Historic levels of frustration swept the U.S. last October, as the federal government shutdown put the nation on pause. It was then, in Hoboken, New Jersey, that Cloud Nothings were holed up in the no-frills Water Music studio, honing their own brand of pummeling catharsis. The studio is scattered with art and books that look plucked from a thrift store; the band jokes that it feels haunted. They are not far off. A year prior, Water Music came face-to-face with potential defeat when it flooded during Hurricane Sandy, giving its name an eerie edge. And after the recent shuttering of legendary indie club Maxwell's, Hoboken itself seems like a musical ghost town, its tree-lined streets filled with strollers and businessmen and Starbucks. The trying conditions all befit this Cleveland band, which has spent the last few years staring down nostalgia, expectation, and the noise of daily life, and then unleashing a palpable inner-turmoil through guitars and drums and throats. Cloud Nothings always sound like they are fighting, even if it is not exactly clear what they are fighting against.
Frontman Dylan Baldi, 22, bassist TJ Duke, 31, and drummer Jayson Gerycz, 27, are working a final eight-hour day to finish their fourth album, Here and Nowhere Else. Cloud Nothings are all endearing smart-asses; they've spent a portion of their studio time dialing prank calls to Ken Tamplin, a vocal coach who advertises "the world's best singing lessons." Studio talk ranges from Metallica's recent film Through the Never—"What did Kirk's hair plugs look like in 3D?"—to the possibility of heading to rebel rapper Danny Brown's show that night. (Baldi and Brown once toyed with the idea of making a record together.)

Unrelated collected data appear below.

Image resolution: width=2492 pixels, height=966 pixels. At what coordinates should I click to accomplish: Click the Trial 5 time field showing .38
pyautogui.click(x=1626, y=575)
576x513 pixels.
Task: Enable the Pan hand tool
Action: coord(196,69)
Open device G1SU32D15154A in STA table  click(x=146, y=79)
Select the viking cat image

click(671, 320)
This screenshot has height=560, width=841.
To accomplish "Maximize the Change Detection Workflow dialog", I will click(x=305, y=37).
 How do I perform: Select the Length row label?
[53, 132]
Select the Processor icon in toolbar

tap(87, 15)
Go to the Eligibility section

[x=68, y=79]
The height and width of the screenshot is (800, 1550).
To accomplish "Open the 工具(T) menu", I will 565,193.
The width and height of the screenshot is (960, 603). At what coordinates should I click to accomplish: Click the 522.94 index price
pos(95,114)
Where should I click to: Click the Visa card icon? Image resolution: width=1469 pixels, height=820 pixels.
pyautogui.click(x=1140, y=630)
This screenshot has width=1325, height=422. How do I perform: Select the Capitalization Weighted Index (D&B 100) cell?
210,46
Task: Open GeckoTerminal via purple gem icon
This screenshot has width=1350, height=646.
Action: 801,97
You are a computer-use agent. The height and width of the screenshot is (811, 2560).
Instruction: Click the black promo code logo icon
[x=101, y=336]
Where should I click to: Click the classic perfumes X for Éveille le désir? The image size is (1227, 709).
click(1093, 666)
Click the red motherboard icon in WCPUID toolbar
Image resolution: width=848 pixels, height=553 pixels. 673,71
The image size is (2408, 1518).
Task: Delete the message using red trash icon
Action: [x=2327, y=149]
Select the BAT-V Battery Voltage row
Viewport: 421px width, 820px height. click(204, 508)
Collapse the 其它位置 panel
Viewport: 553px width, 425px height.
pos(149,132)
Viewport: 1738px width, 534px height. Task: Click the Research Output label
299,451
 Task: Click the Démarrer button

For the moment, though, Baldi sits quietly, as usual, hidden under a black Pierced Arrows hoodie while alternately scribbling last-minute lyrics or glancing down at The New Yorker. "I've ignored almost everyone for a whole week," he says, proudly. "It feels good."
The bored-looking singer is recording vocals for what will become the gloomy track "Giving Into Seeing". He scratches his head and ruffles his hair for the duration of his honestly-frightening scream session, repeatedly growling the word "SWALLOW" over an anxiety-laced riff. The song could have come from the band's 2012 Steve Albini-helmed Attack on Memory, the record that found Baldi rejecting his past as a lo-fi bedroom-pop prodigy for a visceral rebirth, morphing Cloud Nothings into an abrasive full-band effort that evokes early emo along with the introspective doom of the Wipers. He reads his lyrics from a sheet of graph paper; the words are written straight and neat.
"Can you sing it wilder?" producer John Congleton asks from the control room. "Make your voice not sound like a voice."